Audience: project maintainers, future implementers, and design reviewers.

Scope: scraper boundary, index artifacts, Go backend, solver services, and frontend contract.

Last reviewed: 2026-05-11.

1. Thesis

UWScrape should treat Waterloo calendar data as a periodically imported source.

The scraper should not run as part of the user-facing runtime.

The user-facing runtime should load a versioned index artifact.

The backend should manage student state and answer exact query requests.

The frontend should provide the interactive visual workspace.

The source calendar changes slowly enough to justify offline indexing.

Course descriptions, requisites, cross-listings, and plan rules are calendar-versioned facts.

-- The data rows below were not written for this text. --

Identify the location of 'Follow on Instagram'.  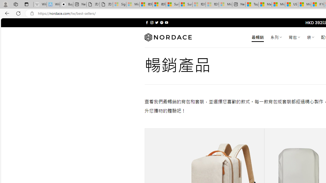
(152, 22).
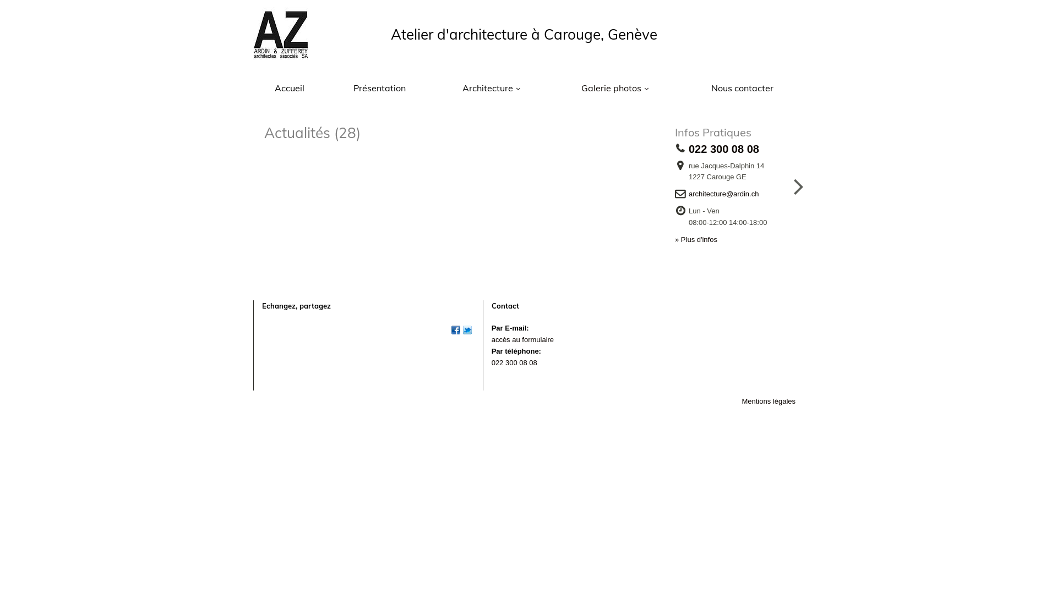  I want to click on 'architecture@ardin.ch', so click(727, 194).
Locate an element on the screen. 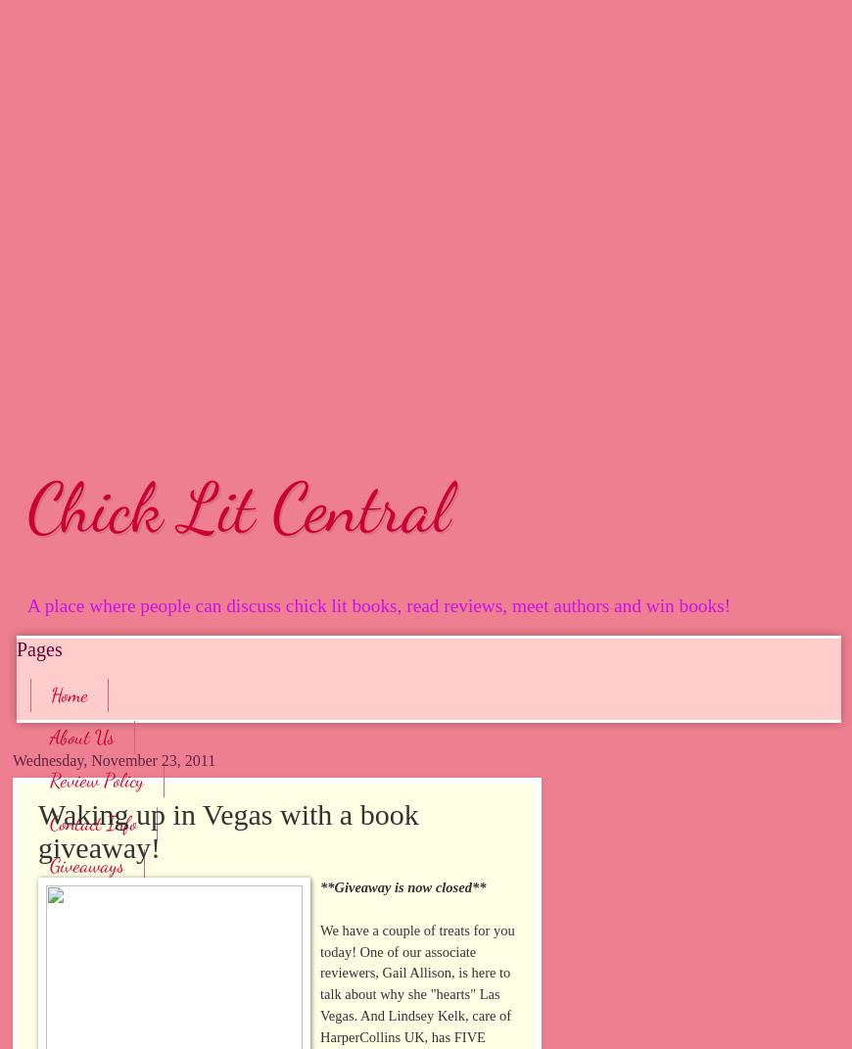 Image resolution: width=852 pixels, height=1049 pixels. '**Giveaway is now closed**' is located at coordinates (403, 887).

Term offerings, instructors, rooms, and section times are a different product boundary.

This architecture focuses on calendar-pathway reasoning rather than course scheduling.

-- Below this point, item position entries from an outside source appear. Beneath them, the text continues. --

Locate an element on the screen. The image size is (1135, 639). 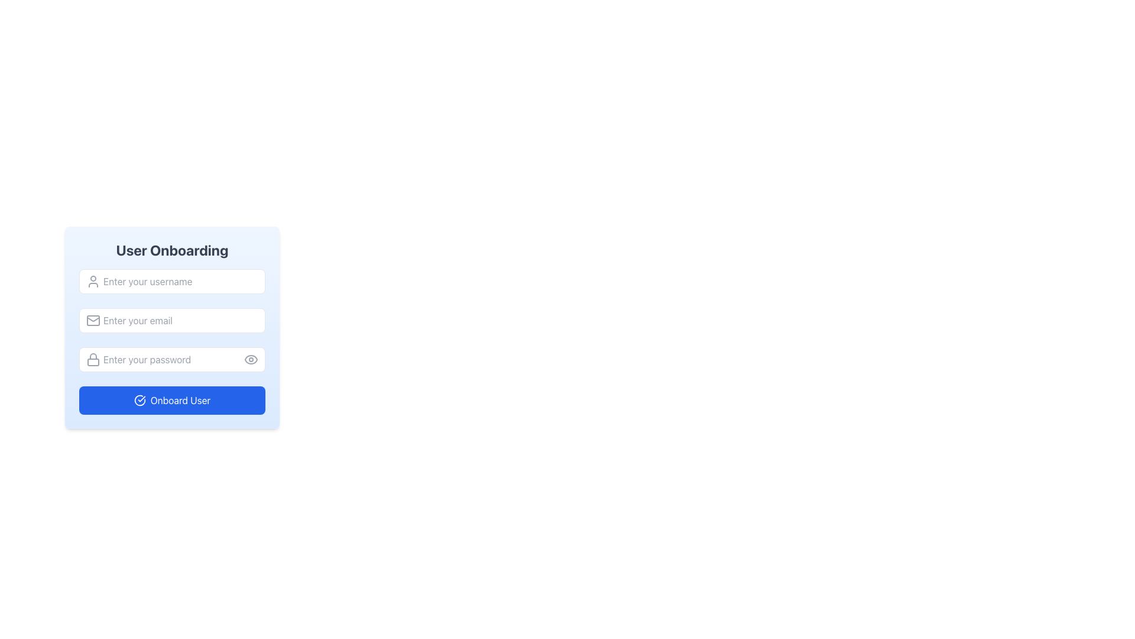
the eye icon button, which is minimalistic with thin strokes and light gray color is located at coordinates (251, 359).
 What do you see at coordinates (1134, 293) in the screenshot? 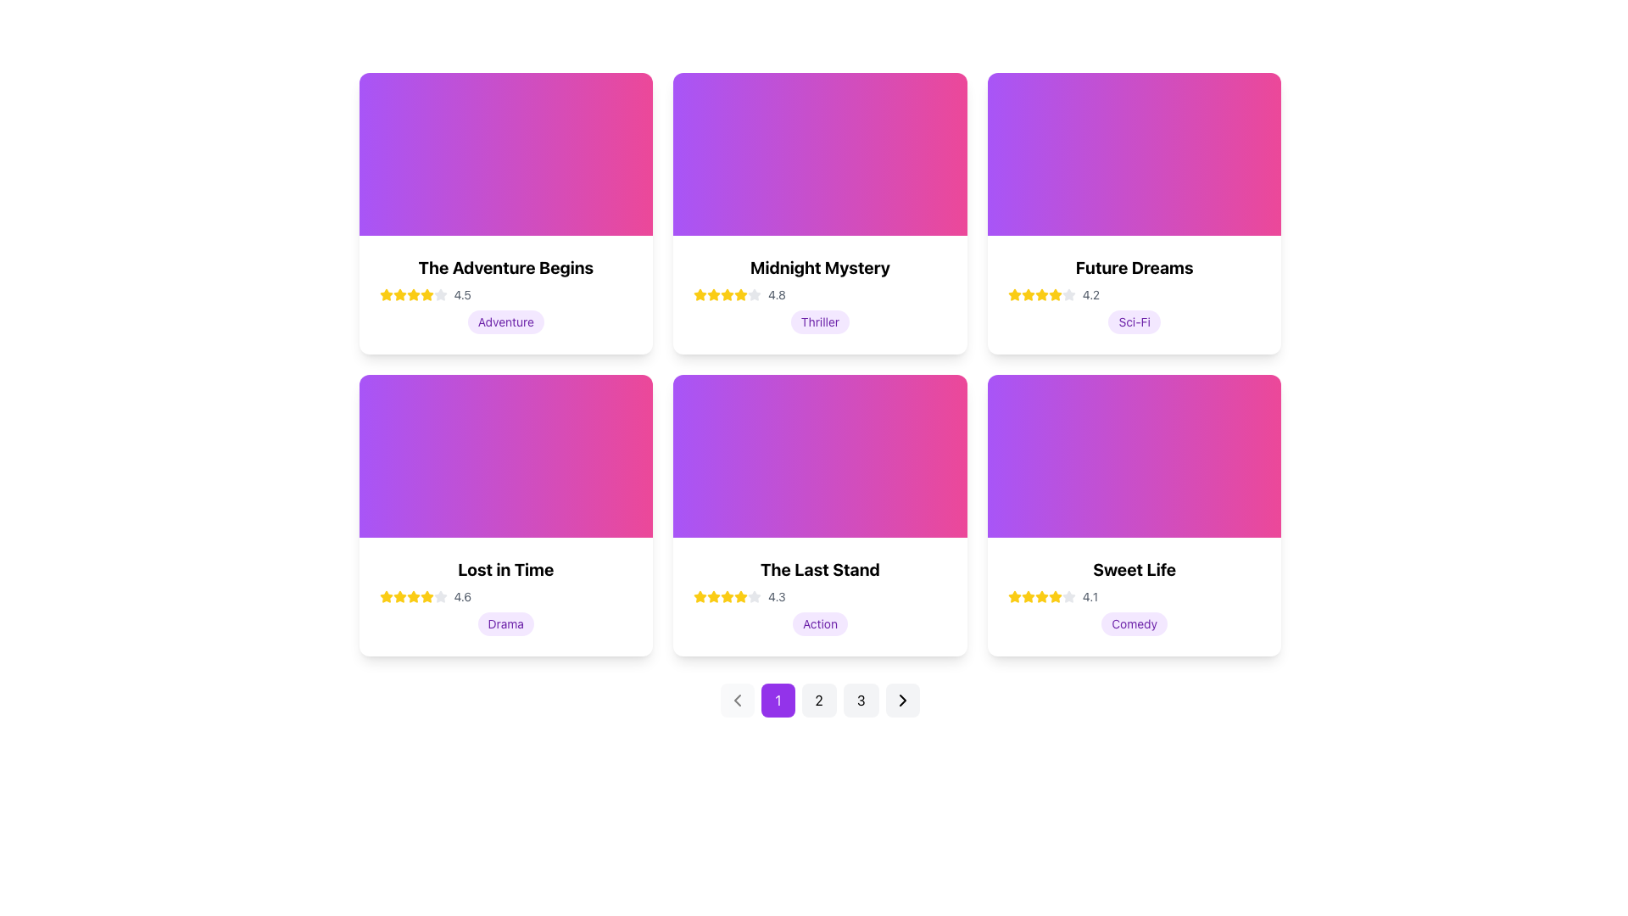
I see `the informational card or tile that displays details about the movie 'Future Dreams,' located in the third column of the first row in a 3x2 grid layout` at bounding box center [1134, 293].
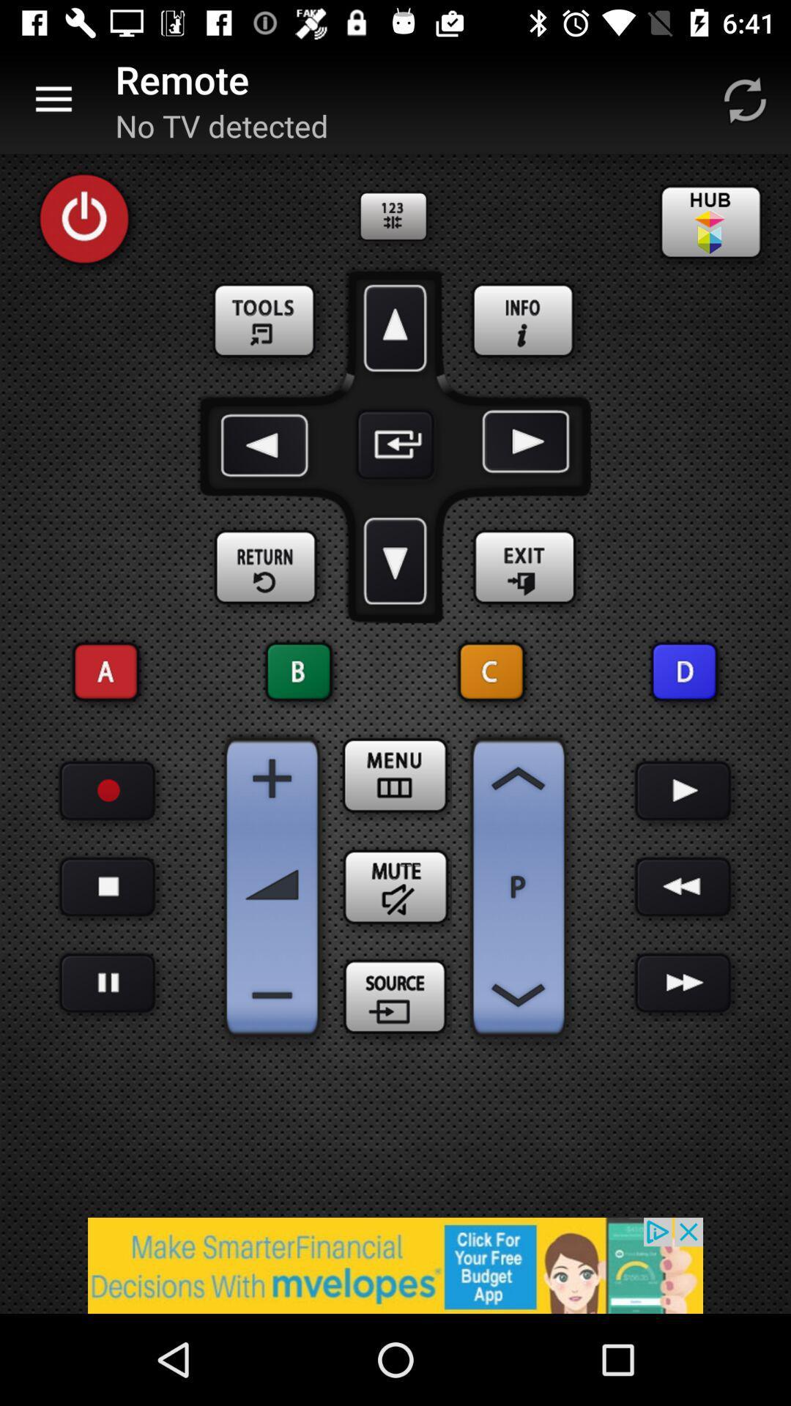 The height and width of the screenshot is (1406, 791). What do you see at coordinates (84, 218) in the screenshot?
I see `the power icon` at bounding box center [84, 218].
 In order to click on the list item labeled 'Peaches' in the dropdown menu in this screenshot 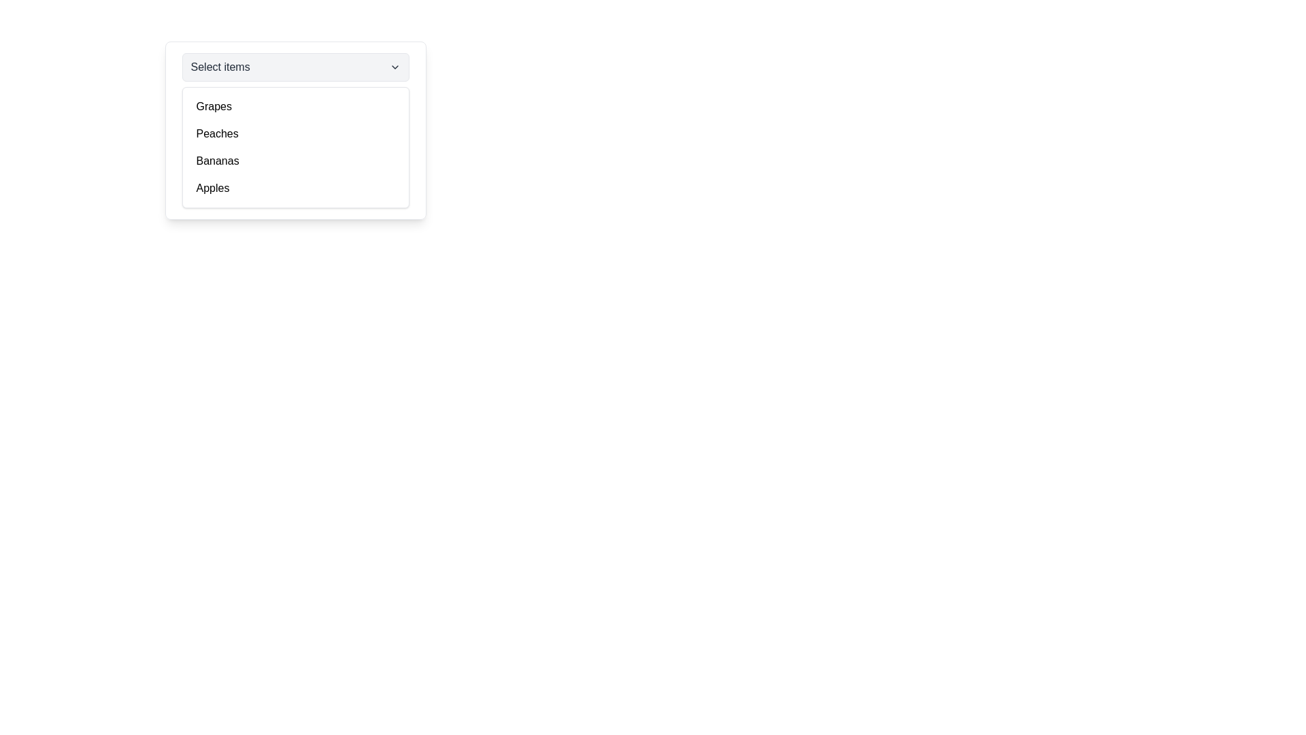, I will do `click(295, 133)`.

The first durable asset is a trustworthy course and credential index.

The second durable asset is a repeatable import pipeline.

The third durable asset is a runtime query surface over that index.

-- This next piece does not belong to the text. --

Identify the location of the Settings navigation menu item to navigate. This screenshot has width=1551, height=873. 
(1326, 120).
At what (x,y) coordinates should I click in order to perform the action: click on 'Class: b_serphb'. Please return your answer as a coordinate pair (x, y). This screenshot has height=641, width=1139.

The fourth durable asset is a visual interface that can evolve without redefining truth.

The geometry of the UI must remain a projection.

The index must remain the operational source of truth for the app.

2. Naming Policy

Implementation names should be plain and operational.

The formal paper may use mathematical vocabulary when helpful.

Code and schemas should avoid rhetorical names for durable components.

Use RequirementExpression for a parsed logical requirement tree.

Use RequirementCondition for a typed leaf-level condition.

Use RuleNode for a display or parser tree node when shape matters.

Use RequirementGroup for grouped all-of, any-of, or choose-k structures.

Use ParsedRequirement for a parsed representation with provenance.

Use UnparsedRequirement for a preserved opaque fragment.

Use CourseListing for a subject-number listing in a calendar.

Use CourseCredit for the internal identity used for credit equivalence.

Use CredentialRequirement for requirements attached to a credential.

Use StudentRecord for local user state.

Use CatalogVersion for a Waterloo calendar publication.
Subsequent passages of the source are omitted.